>>

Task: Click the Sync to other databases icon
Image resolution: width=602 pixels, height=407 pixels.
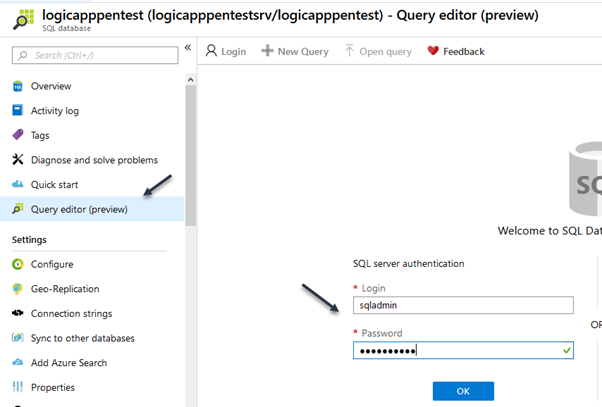Action: 18,338
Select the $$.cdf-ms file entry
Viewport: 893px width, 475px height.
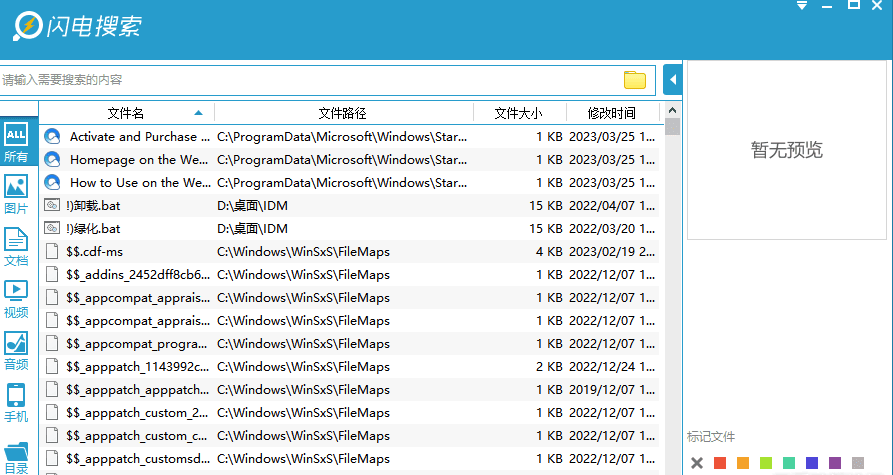[94, 251]
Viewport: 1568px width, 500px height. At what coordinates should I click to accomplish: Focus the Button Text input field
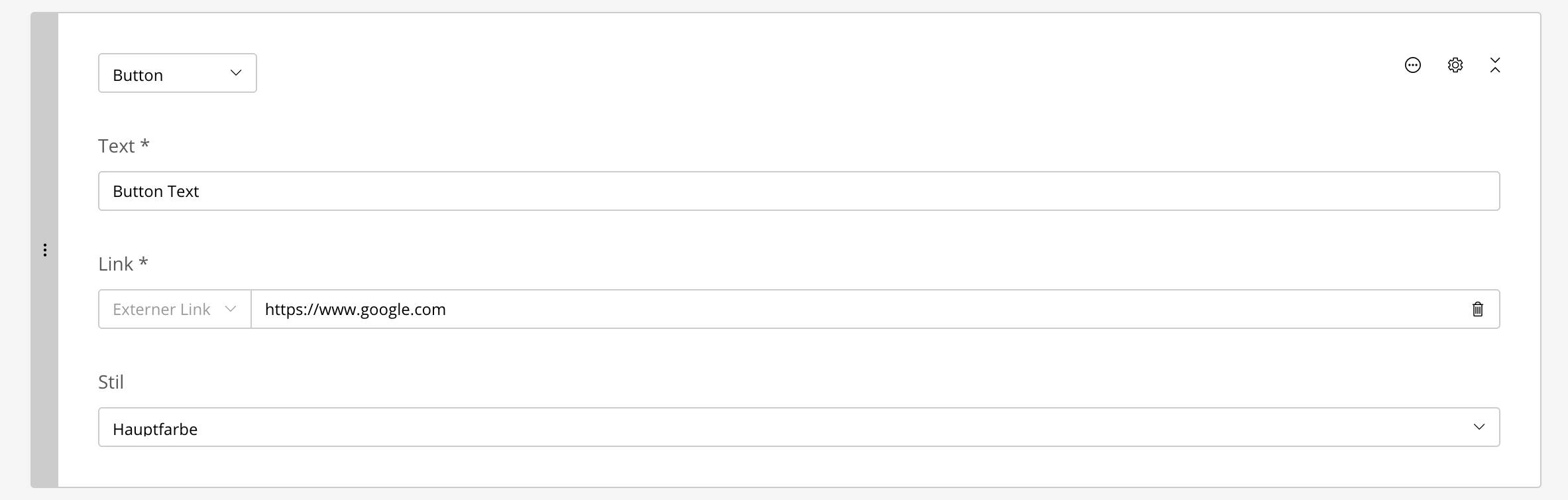pyautogui.click(x=799, y=191)
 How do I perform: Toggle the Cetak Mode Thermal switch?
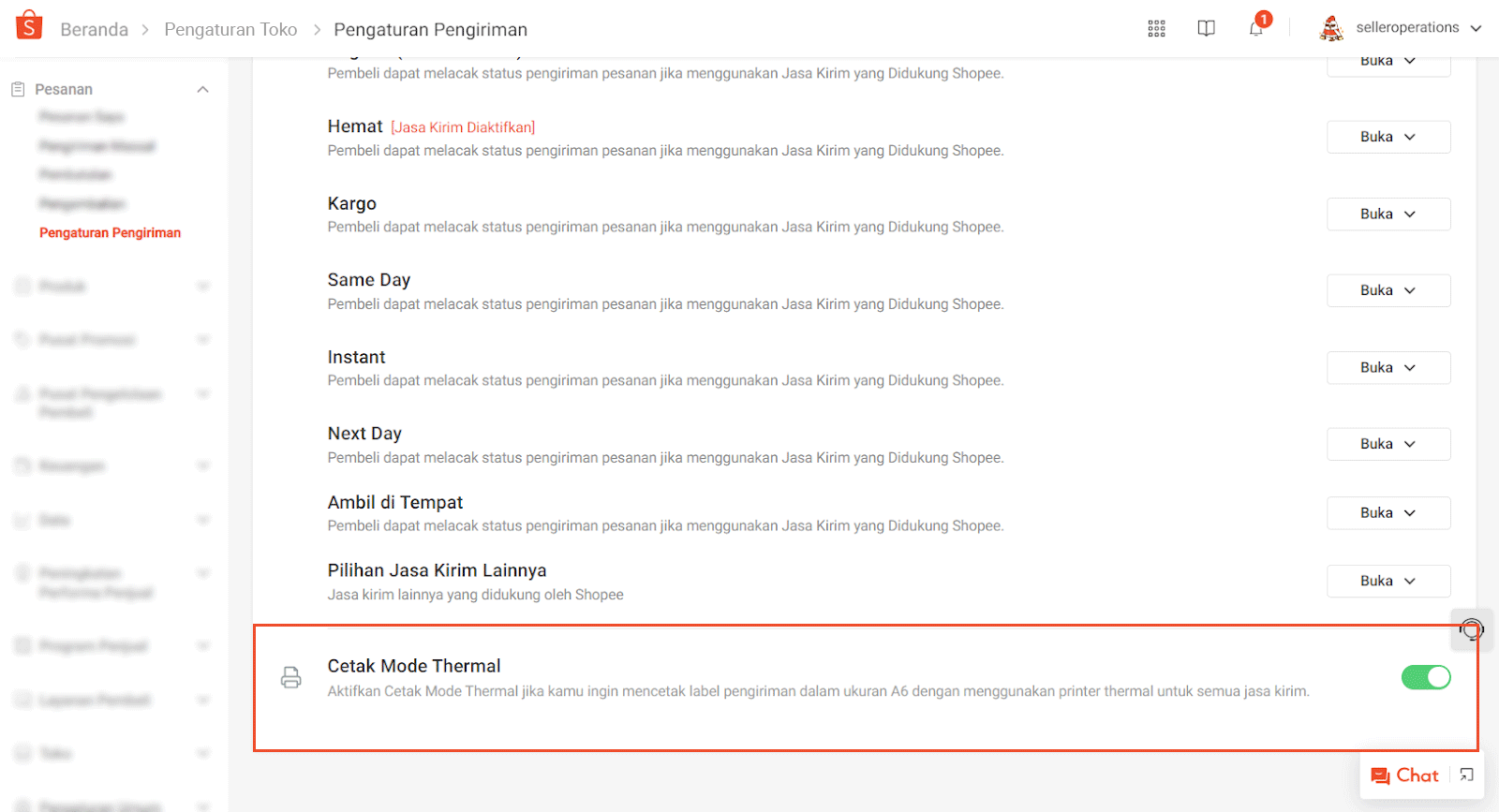pos(1425,677)
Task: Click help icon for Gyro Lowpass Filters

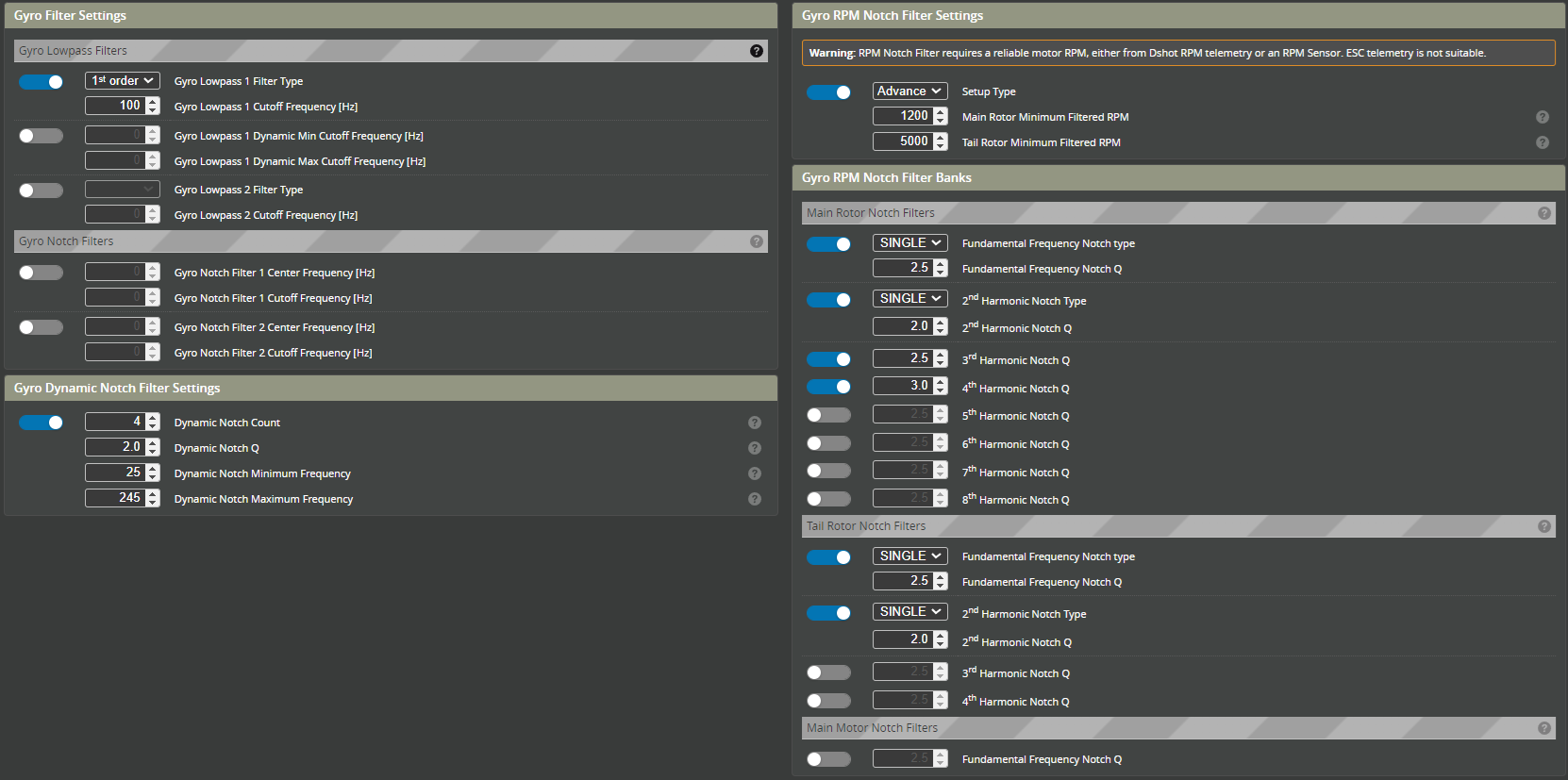Action: pos(756,51)
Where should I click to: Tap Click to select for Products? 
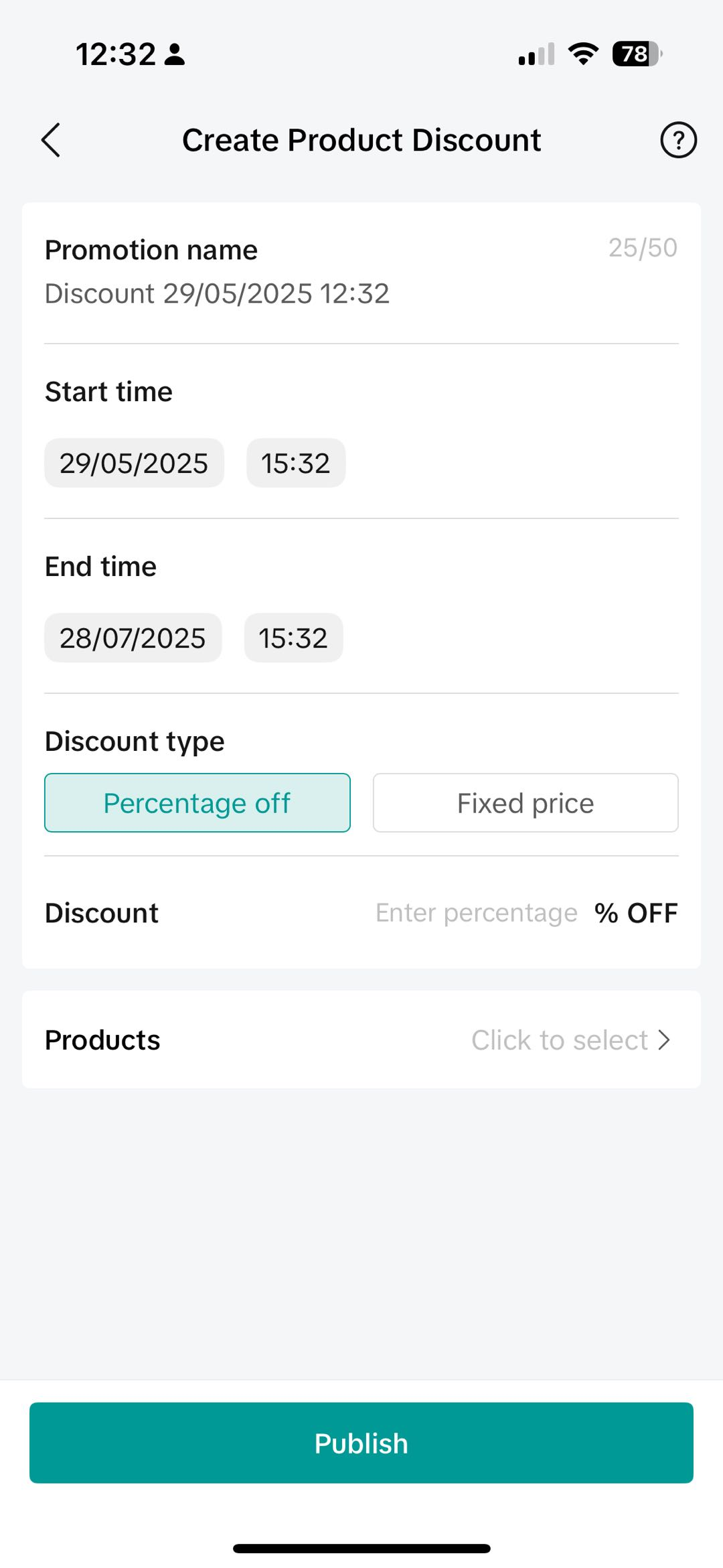[559, 1040]
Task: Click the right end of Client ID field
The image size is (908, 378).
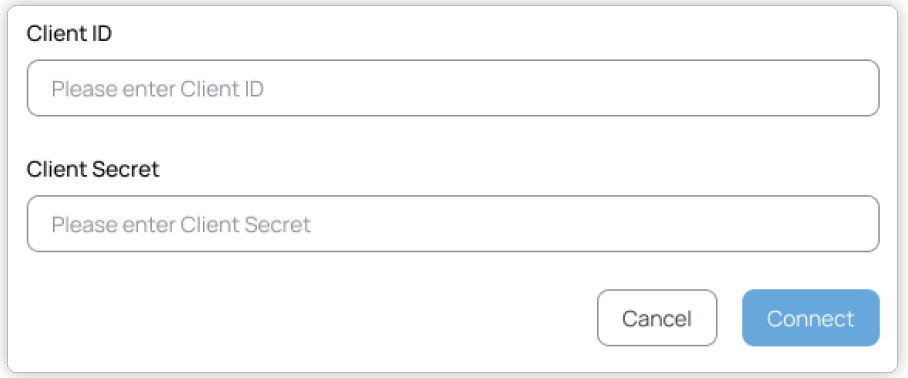Action: pos(863,88)
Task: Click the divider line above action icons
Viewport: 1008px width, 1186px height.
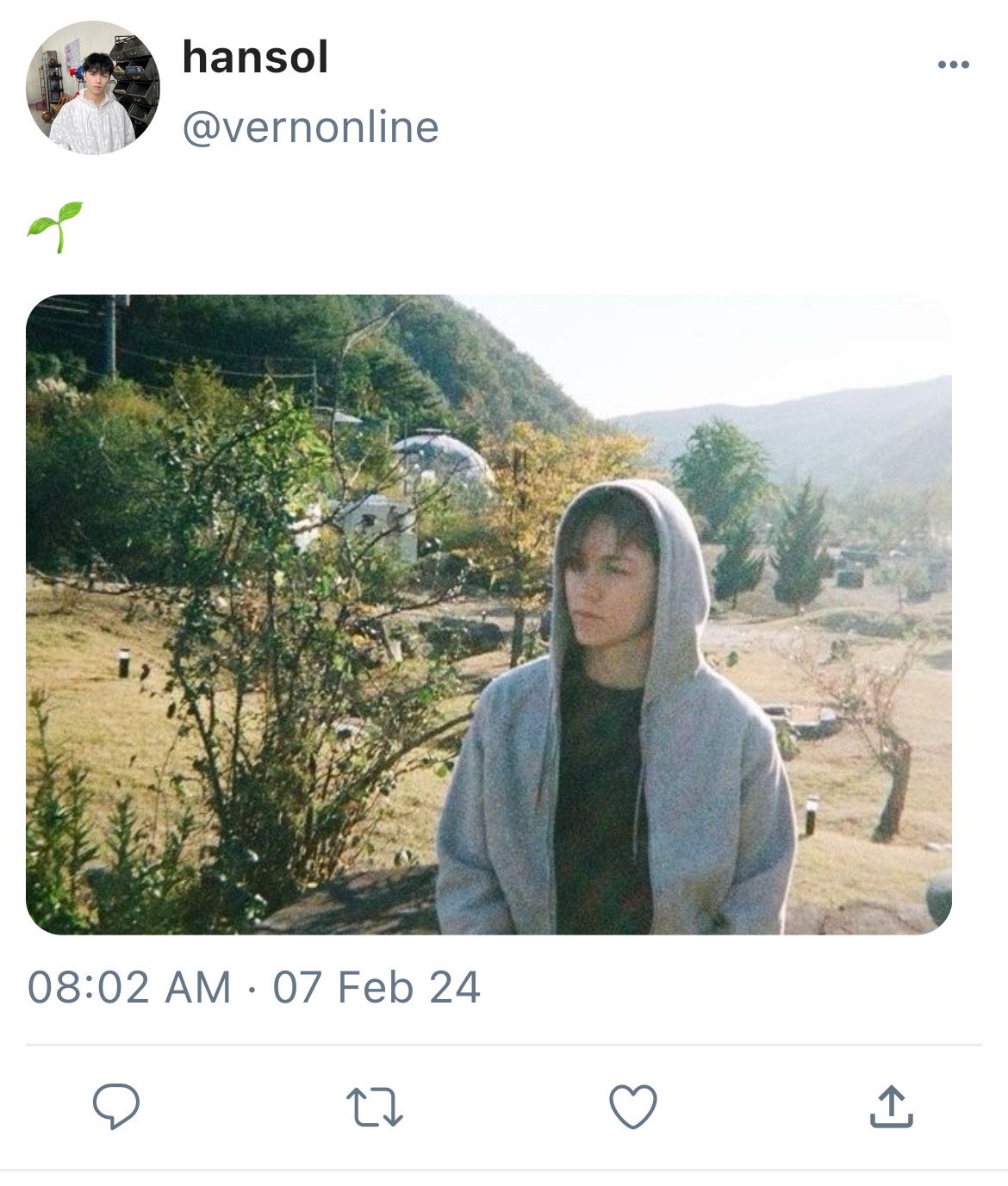Action: (x=504, y=1046)
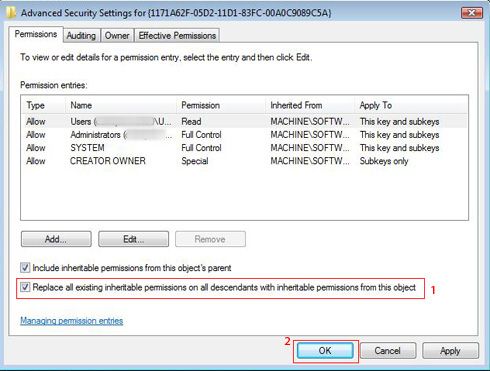
Task: Click the Add... button
Action: pyautogui.click(x=56, y=239)
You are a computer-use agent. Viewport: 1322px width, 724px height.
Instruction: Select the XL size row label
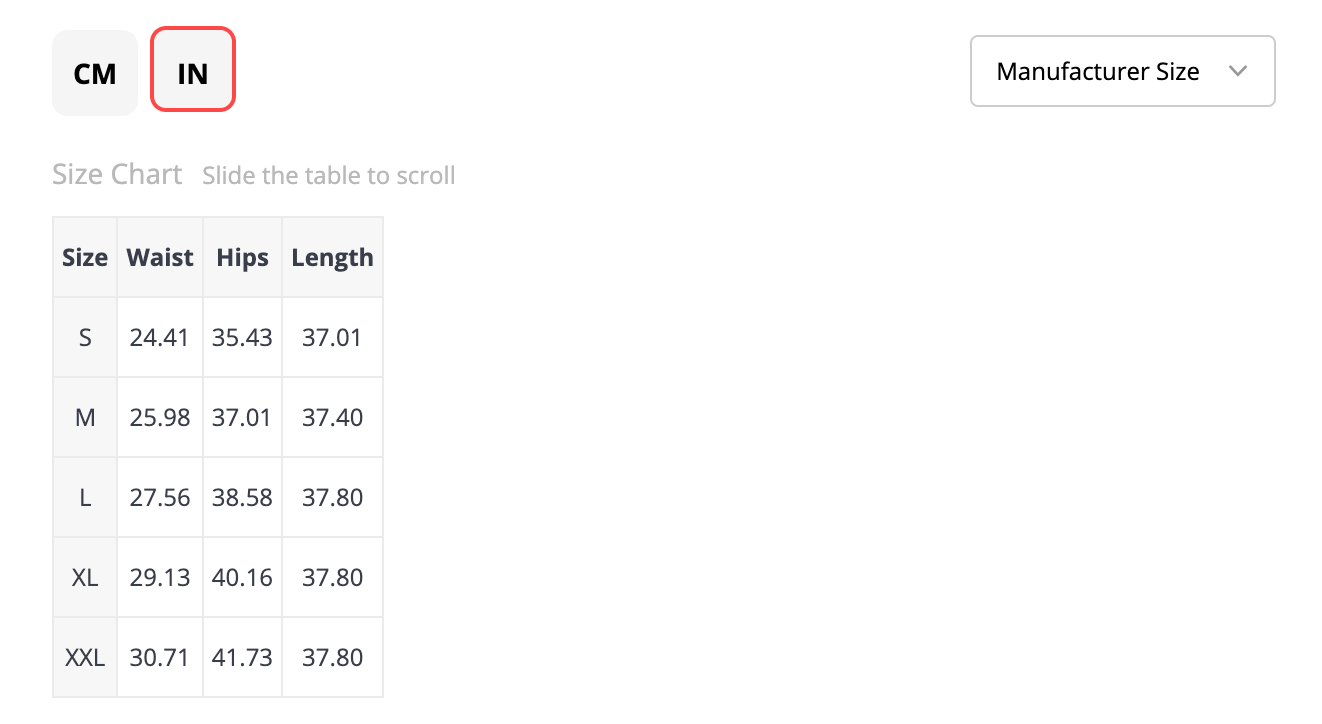point(85,577)
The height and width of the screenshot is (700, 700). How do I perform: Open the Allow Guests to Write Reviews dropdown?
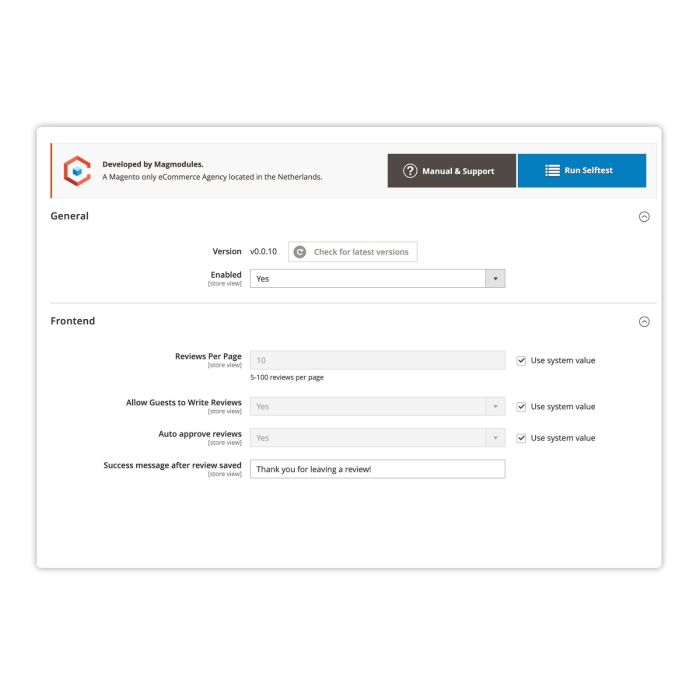(x=377, y=407)
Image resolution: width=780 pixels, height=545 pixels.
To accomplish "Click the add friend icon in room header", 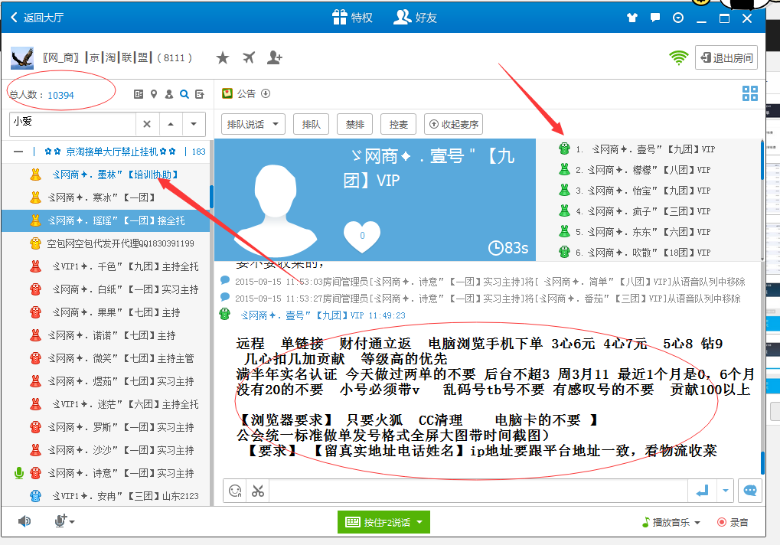I will click(274, 58).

<<

▶ Assignment: For this exercise, set down the lines in the entries above from the one with "Task: Click the right end of Client ID field" through the one with "You are a computer-use" exactly as written, without any pictures.

▶ Written response:
Task: Click the right end of Client ID field
The image size is (908, 378).
Action: pos(863,88)
Task: Click the divider line above action icons
Viewport: 1008px width, 1186px height.
Action: (x=504, y=1046)
Task: Click the Add... button
Action: pyautogui.click(x=56, y=239)
You are a computer-use agent. Viewport: 1322px width, 724px height.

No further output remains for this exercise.